What is JOMO in Crypto?
The joy of missing out (JOMO) is the opposite of the fear of missing out (FOMO). It is frequently used by no-coiners to express their joy at not being involved in cryptocurrencies, usually, when prices are falling or a scam ICO is exposed.
The value of crypto assets, notably Bitcoin, is extremely volatile. This indicates that investors who have avoided investing in Bitcoin and other cryptocurrencies are likely to experience JOMO when prices fall.
JOMO refers to a trader who is content not to participate in a current bitcoin trend or to engage in panic selling.
BTC, for example, fell from $20,089 in December 2017 to slightly over $3,000 in December 2018… an 80% decrease
Those who did not have exposure to Bitcoin — or who sold it before the price collapsed — are likely to have suffered some degree of JOMO in this scenario.
JOMO vs. FOMO
If you’ve been following the cryptocurrency market for any length of time, you’ve undoubtedly heard of FOMO, popularly known as the fear of missing out. FOMO has caused many cryptocurrency fans to lose money through reckless trading decisions.
If you look at the price history of any coin, you can be sure that it has caused some FOMO in its investors. One of the primary reasons cryptocurrencies are so volatile is FOMO.
When Do Investors Feel JOMO?
When an investor fears missing out on an opportunity to buy or sell crypto coins, they jeopardize their long-term intentions.
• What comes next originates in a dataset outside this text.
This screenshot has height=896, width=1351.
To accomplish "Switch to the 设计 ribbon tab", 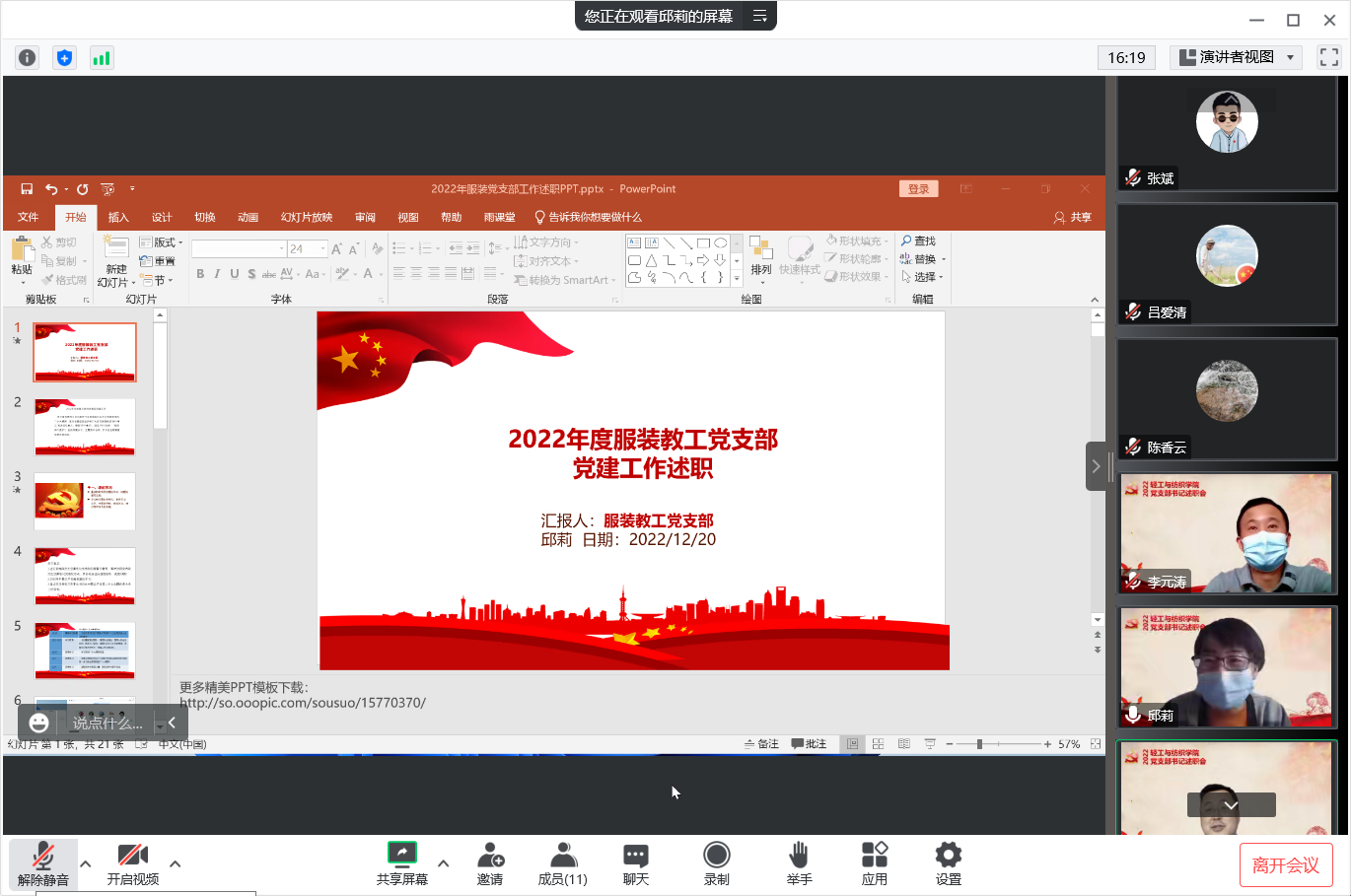I will point(162,217).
When panic buying grows due to FOMO, market corrections occur, and prices fall after a short period of time.
JOMO refers to an investor’s desire to remain uninvolved in events that drive market fear and panic, resulting in downward price movements. These investors are confident in their trading abilities and tactics, and they prefer to employ them rather than being driven by FOMO.